■ **Prompt**: Rewrite the entries below, changing "GUI agent" to "desktop agent" and leaving everything else as it is.

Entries
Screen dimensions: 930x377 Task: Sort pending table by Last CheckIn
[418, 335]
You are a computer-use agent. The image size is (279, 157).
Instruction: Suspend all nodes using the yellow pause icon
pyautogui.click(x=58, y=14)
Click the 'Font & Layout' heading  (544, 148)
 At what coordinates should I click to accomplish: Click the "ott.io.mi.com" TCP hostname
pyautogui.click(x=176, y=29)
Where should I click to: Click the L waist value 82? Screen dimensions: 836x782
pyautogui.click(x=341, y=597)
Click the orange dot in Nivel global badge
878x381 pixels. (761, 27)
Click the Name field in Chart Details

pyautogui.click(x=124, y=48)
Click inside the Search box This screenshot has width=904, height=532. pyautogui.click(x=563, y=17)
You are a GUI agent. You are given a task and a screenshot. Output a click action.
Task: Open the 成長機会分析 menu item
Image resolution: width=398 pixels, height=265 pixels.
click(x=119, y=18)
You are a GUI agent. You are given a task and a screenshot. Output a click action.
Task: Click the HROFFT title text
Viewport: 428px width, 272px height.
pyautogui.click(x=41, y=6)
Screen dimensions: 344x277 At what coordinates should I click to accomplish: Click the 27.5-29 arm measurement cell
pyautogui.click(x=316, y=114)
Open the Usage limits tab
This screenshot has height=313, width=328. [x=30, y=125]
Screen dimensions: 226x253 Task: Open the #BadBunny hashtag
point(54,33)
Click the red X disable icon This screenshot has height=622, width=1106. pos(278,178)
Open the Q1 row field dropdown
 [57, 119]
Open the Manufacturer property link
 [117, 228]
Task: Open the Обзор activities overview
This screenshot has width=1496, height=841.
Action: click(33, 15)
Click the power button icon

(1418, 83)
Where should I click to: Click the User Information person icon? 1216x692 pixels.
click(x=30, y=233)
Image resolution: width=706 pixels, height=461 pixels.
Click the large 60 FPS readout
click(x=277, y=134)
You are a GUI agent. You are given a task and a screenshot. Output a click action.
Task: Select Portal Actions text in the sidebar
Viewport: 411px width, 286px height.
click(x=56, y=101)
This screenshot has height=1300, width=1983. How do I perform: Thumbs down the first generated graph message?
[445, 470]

■ **Result for this exercise**:
Screen dimensions: 930x377 Task: Sort pending table by Last CheckIn
[418, 335]
You are a computer-use agent. The image size is (279, 157).
Instruction: Suspend all nodes using the yellow pause icon
pyautogui.click(x=58, y=14)
Click the 'Font & Layout' heading  (544, 148)
 At what coordinates should I click to accomplish: Click the "ott.io.mi.com" TCP hostname
pyautogui.click(x=176, y=29)
Where should I click to: Click the L waist value 82? Screen dimensions: 836x782
pyautogui.click(x=341, y=597)
Click the orange dot in Nivel global badge
878x381 pixels. (761, 27)
Click the Name field in Chart Details

pyautogui.click(x=124, y=48)
Click inside the Search box This screenshot has width=904, height=532. pyautogui.click(x=563, y=17)
You are a desktop agent. You are given a task and a screenshot. Output a click action.
Task: Open the 成長機会分析 menu item
Image resolution: width=398 pixels, height=265 pixels.
click(x=119, y=18)
You are a desktop agent. You are given a task and a screenshot. Output a click action.
Task: Click the HROFFT title text
Viewport: 428px width, 272px height.
pyautogui.click(x=41, y=6)
Screen dimensions: 344x277 At what coordinates should I click to accomplish: Click the 27.5-29 arm measurement cell
pyautogui.click(x=316, y=114)
Open the Usage limits tab
This screenshot has height=313, width=328. [x=30, y=125]
Screen dimensions: 226x253 Task: Open the #BadBunny hashtag
point(54,33)
Click the red X disable icon This screenshot has height=622, width=1106. pos(278,178)
Open the Q1 row field dropdown
 [57, 119]
Open the Manufacturer property link
 [117, 228]
Task: Open the Обзор activities overview
This screenshot has width=1496, height=841.
Action: click(33, 15)
Click the power button icon

(1418, 83)
Where should I click to: Click the User Information person icon? 1216x692 pixels.
click(x=30, y=233)
Image resolution: width=706 pixels, height=461 pixels.
Click the large 60 FPS readout
click(x=277, y=134)
You are a desktop agent. You are given a task and a screenshot. Output a click action.
Task: Select Portal Actions text in the sidebar
Viewport: 411px width, 286px height.
click(x=56, y=101)
This screenshot has height=1300, width=1983. How do I perform: Thumbs down the first generated graph message?
[445, 470]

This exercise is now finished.